From: Dave Chinner <david@fromorbit.com>
To: Mark Tinguely <tinguely@sgi.com>
Cc: Ben Myers <bpm@sgi.com>, xfs@oss.sgi.com
Subject: Re: [PATCH] xfs: shutdown xfs_sync_worker before the log
Date: Tue, 12 Jun 2012 09:36:18 +1000 [thread overview]
Message-ID: <20120611233618.GD22848@dastard> (raw)
In-Reply-To: <4FD65F00.1010309@sgi.com>
On Mon, Jun 11, 2012 at 04:11:28PM -0500, Mark Tinguely wrote:
> On 06/11/12 15:45, Ben Myers wrote:
> ...
>
> >That sounds pretty good. In particular, I think that making the start
> >and stop of the workqueues correct should be the high priority. I'm not
> >as concerned about the accuracy of the names, or cleaning up xfs_sync.c
> >and xfs_iget.c, but cleanups are worth doing too.
> >
> >I hit a crash related to the xfslogd workqueue awhile back. Mark has
> >taken it up, so there might be a little coordination to do with him.
> >
> >Regards,
> > Ben
>
> To not leave a teaser out there:
>
> PID: 25879 TASK: ffff88012ac20340 CPU: 3 COMMAND: "kworker/3:3"
> #0 [ffff8801a72af920] machine_kexec at ffffffff810244e9
> #1 [ffff8801a72af990] crash_kexec at ffffffff8108d053
> #2 [ffff8801a72afa60] oops_end at ffffffff813ad1b8
> #3 [ffff8801a72afa90] no_context at ffffffff8102bd48
> #4 [ffff8801a72afae0] __bad_area_nosemaphore at ffffffff8102c04d
> #5 [ffff8801a72afb30] bad_area_nosemaphore at ffffffff8102c12e
> #6 [ffff8801a72afb40] do_page_fault at ffffffff813afaee
> #7 [ffff8801a72afc50] page_fault at ffffffff813ac635
> [exception RIP: xlog_assign_tail_lsn_locked+72]
> RIP: ffffffffa040da68 RSP: ffff8801a72afd00 RFLAGS: 00010246
> RAX: 0000000000000000 RBX: 0000000000000000 RCX: dead000000200200
> RDX: ffff88013b32d550 RSI: dead000000100100 RDI: ffff88013b32d550
> RBP: ffff8801a72afd10 R8: ffff8801a72ae000 R9: 0000000000000000
> R10: 0000000000000000 R11: 0000000000000000 R12: ffff88013b32d568
> R13: 0000000000000001 R14: ffff8801a72afd90 R15: ffff88013b32d540
> ORIG_RAX: ffffffffffffffff CS: 0010 SS: 0018
> #8 [ffff8801a72afd18] xfs_trans_ail_delete_bulk at ffffffffa0414b2a [xfs]

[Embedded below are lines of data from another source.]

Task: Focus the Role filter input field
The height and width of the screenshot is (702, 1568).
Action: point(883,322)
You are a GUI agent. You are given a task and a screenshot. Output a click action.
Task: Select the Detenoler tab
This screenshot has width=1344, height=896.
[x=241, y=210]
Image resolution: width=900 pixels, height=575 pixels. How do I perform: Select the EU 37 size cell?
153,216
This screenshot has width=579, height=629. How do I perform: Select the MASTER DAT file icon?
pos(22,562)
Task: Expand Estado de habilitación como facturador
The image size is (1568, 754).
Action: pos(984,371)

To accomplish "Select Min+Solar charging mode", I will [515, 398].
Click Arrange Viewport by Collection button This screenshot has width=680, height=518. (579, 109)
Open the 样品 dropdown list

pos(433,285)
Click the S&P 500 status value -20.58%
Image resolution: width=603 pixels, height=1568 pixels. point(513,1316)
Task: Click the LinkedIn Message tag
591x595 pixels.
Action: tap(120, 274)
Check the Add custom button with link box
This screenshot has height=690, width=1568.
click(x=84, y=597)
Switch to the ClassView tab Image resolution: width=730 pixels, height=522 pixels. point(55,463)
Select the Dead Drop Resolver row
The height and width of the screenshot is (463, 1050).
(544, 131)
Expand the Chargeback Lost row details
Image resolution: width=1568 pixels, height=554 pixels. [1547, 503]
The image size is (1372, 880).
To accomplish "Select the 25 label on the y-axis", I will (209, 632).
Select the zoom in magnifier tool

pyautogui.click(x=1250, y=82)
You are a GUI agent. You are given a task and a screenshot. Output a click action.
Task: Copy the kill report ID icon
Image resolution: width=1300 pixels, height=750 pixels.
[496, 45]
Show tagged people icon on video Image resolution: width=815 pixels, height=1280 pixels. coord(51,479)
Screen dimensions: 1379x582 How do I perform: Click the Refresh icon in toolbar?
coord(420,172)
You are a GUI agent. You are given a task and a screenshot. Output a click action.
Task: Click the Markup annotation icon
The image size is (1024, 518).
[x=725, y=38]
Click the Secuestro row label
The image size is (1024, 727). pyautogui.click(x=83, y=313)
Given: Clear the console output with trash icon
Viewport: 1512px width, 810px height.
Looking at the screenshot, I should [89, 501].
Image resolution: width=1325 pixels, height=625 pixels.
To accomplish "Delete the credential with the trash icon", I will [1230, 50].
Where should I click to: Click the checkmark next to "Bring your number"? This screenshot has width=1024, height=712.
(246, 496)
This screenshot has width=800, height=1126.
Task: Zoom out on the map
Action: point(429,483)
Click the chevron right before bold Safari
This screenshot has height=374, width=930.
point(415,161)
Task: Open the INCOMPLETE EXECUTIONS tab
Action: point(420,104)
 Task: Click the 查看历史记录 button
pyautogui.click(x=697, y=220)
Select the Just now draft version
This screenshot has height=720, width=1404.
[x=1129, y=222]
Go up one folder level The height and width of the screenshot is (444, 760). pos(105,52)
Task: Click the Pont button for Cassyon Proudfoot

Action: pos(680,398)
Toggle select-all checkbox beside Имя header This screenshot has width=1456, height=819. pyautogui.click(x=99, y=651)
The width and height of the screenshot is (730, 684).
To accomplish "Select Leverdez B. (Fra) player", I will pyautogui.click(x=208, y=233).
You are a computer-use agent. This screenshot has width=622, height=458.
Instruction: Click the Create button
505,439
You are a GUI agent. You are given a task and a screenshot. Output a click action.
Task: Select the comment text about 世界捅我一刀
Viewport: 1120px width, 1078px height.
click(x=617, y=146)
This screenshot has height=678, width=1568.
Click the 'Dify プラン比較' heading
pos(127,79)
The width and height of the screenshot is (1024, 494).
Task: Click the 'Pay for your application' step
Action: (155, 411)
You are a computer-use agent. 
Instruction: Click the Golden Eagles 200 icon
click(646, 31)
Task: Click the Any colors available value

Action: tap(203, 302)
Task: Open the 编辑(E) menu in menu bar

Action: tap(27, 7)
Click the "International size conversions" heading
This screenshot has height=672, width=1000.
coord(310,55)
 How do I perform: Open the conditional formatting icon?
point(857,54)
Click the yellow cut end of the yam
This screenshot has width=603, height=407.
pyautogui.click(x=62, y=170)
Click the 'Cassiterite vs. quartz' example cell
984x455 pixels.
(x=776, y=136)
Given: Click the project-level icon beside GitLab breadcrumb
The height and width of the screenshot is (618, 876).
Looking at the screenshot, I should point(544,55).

> #9 [ffff8801a72afd78] xfs_buf_iodone at ffffffffa04119c7 [xfs]
> #10 [ffff8801a72afdb8] xfs_buf_do_callbacks at ffffffffa041166c [xfs]
> #11 [ffff8801a72afdd8] xfs_buf_iodone_callbacks at ffffffffa04117de [xfs]
> #12 [ffff8801a72afdf8] xfs_buf_iodone_work at ffffffffa03ad7e1 [xfs]
> #13 [ffff8801a72afe18] process_one_work at ffffffff8104c53b
> #14 [ffff8801a72afe68] worker_thread at ffffffff8104f0e3
> #15 [ffff8801a72afee8] kthread at ffffffff8105395e
> #16 [ffff8801a72aff48] kernel_thread_helper at ffffffff813b3ae4
>
> I am just digging through that crash. It appears that xfs_umountfs()
> did a good job in cleaning the AIL and the m_ddev_targp, but it
> needs to wait for the xfslogd to be finished before deallocating the
> log.
It is supposed to be already idle before the log is torn down. The
log is forced synchronously while flushes remaining CIL items, then
the AIL is emptied synchronously. That should result in no
outstanding log operations to be run. Then xfs_log_unmount_write()
is called, which is supposed to wait for the log write to complete
before allowing the log to be torn down in xfs_log_unmount(). i.e.
it is also synchronous.
So the question that needs to be answered is this: what is the
transaction/checkpoint that is being completed here?
> Since workqueues are cheap, maybe it would be smart to have a
> per-filesystem xfslogd too.
That's overkill. If all we need is to ensure that we have emptied
the logd wq, then a synchronous flush is all that is necessary. But
first we need to find the cause of the above problem, and I'd
suggest a new thread for that...
Cheers,
Dave.
--
Dave Chinner
david@fromorbit.com
_______________________________________________
xfs mailing list
xfs@oss.sgi.com
http://oss.sgi.com/mailman/listinfo/xfs
next prev parent reply other threads:[~2012-06-11 23:36 UTC|newest]
Thread overview: 27+ messages / expand[flat|nested] mbox.gz Atom feed top
2012-03-23 17:43 BUG in xlog_get_lowest_lsn Ben Myers
2012-05-14 20:34 ` [PATCH] xfs: use s_umount sema in xfs_sync_worker Ben Myers
2012-05-15 18:30 ` Mark Tinguely
2012-05-15 19:06 ` Ben Myers
2012-05-16 1:56 ` Dave Chinner
2012-05-16 17:04 ` Ben Myers
2012-05-17 7:16 ` Dave Chinner
2012-05-23 9:02 ` Dave Chinner
2012-05-23 16:45 ` Ben Myers
2012-05-24 22:39 ` Ben Myers
2012-05-25 20:45 ` [PATCH] xfs: shutdown xfs_sync_worker before the log Ben Myers
2012-05-29 15:07 ` Ben Myers
2012-05-29 15:36 ` Brian Foster
2012-05-29 17:04 ` Ben Myers
2012-05-29 17:54 ` Brian Foster
2012-05-31 16:23 ` Mark Tinguely
2012-06-06 4:26 ` Dave Chinner
2012-06-11 20:45 ` Ben Myers
2012-06-11 21:11 ` Mark Tinguely
2012-06-11 23:36 ` Dave Chinner [this message]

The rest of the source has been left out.